▸ **TEXTO MOSTRADO**
====

Hasta la irrupción de Copérnico a principios del siglo XVI, la astronomía apenas había evolucionado desde la Grecia clásica. El viejo canónigo polaco inició la revolución científica al asegurar que era el Sol, y no la Tierra, el que ocupaba inmóvil el centro del universo.

Copérnico acertó en su disposición del sistema solar, pero no abrió un nuevo camino para la ciencia, sino que se pasó el resto de su vida tratando de ajustarlo en la física medieval. Como afirmaría el escritor Arthur Koestler en Los sonámbulos (1959), “era como intentar encajar un motor de turbopropulsión en una vieja y destartalada diligencia”.

Entre aquellas viejas doctrinas intuidas por Pitágoras o Platón y sistematizadas por Aristóteles había quedado prendida la idea de que el movimiento de los astros era circular y uniforme. Este dogma no se rompería hasta que un matemático alemán con veleidades místicas y un talento natural para la abstracción teórica fijase sus leyes, Johannes Kepler.


Nada al azar
Kepler (1571-1630) se dio a conocer con una obra que concibió a partir de una revelación súbita del misterioso cosmos. Tenía 24 años y había abandonado sus estudios de Teología para aceptar una plaza de astrónomo y matemático en el seminario austríaco de Graz.

====

▸ **TAREAS POR HACER**
1. Responde según el texto sobre Copérnico y Kepler:
(a) ¿Qué libro de Arthur Koestler se cita y en qué año salió?
(b) ¿Cómo era el movimiento de los astros según la idea heredada de las viejas doctrinas?
(c) ¿Qué edad tenía Kepler cuando aceptó la plaza en Graz y qué estudios había dejado?
2. Da la continuación del texto sobre Copérnico y Kepler, empezando después de su última frase.
Estos datos no tienen nada que ver con el texto sobre Copérnico y Kepler.

▸ **DATOS PROPORCIONADOS**
====

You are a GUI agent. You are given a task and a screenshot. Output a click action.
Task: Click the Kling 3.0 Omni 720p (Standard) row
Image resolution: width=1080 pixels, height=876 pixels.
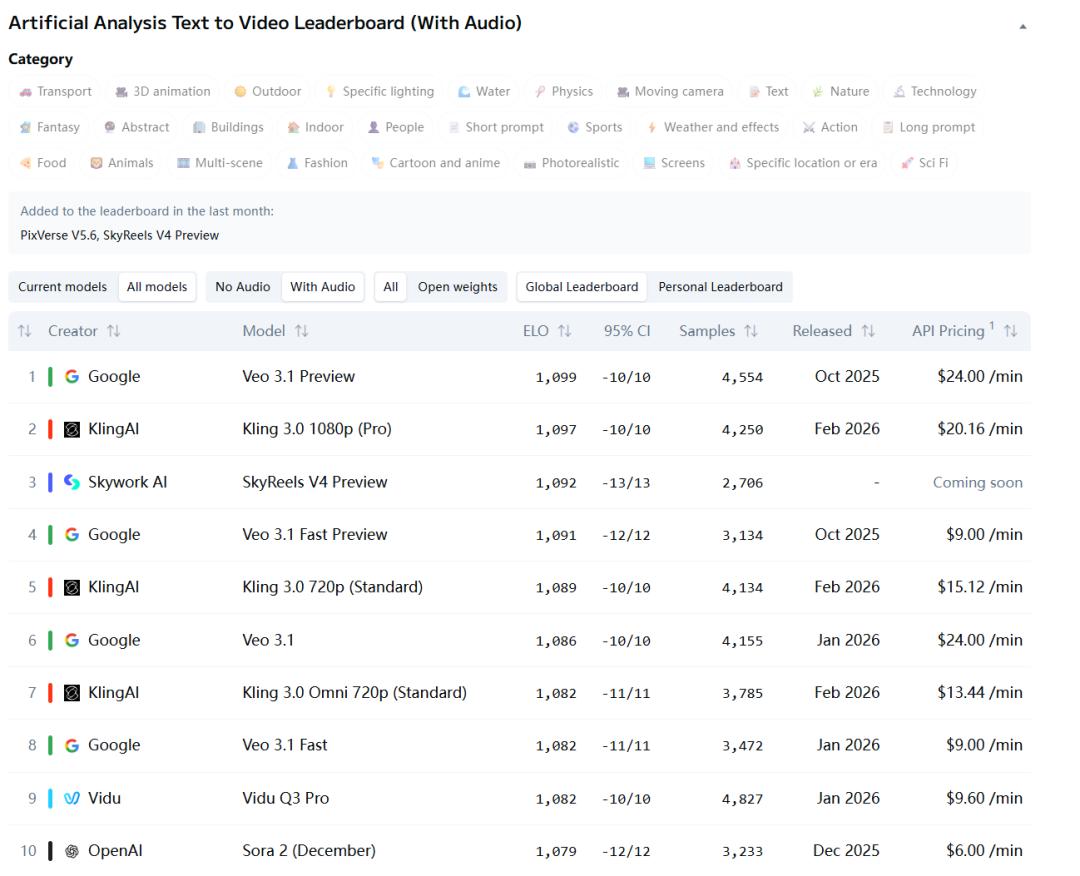click(354, 692)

====

▸ **RESPUESTAS NUMERADAS**
1.
(a) Los sonámbulos, de 1959.
(b) Circular y uniforme.
(c) Tenía 24 años y había dejado sus estudios de Teología.

2.
Kepler veía a Dios como un gran geómetra: su creación respondía a un plan prefijado de distancias y proporciones perfectas.

Conocía las tesis de Copérnico y comulgaba con el sistema heliocéntrico, pero su curiosidad traspasaba los postulados del canónigo. Creía en la armonía del mundo y veía a Dios como un gran geómetra: su creación respondía a un plan prefijado de distancias y proporciones perfectas. Nada podía haber sido fijado al azar. Por eso se preguntaba por qué había seis planetas, qué había detrás de su movimiento y por qué los separaba una distancia y no otra.

El joven Kepler quería desentrañar el plan de Dios. “Creo que fue un designio divino que recibiera por casualidad lo que antes no había podido alcanzar con ninguno de mis esfuerzos; lo creo sobre todo porque siempre había rogado a Dios que me concediera éxito en mi cometido”, relató el astrónomo.

El 19 de julio de 1595, mientras enseñaba las conjunciones del zodíaco, Kepler dibujó un triángulo equilátero con un círculo inscrito y otro circunscrito. El radio de este era el doble del otro.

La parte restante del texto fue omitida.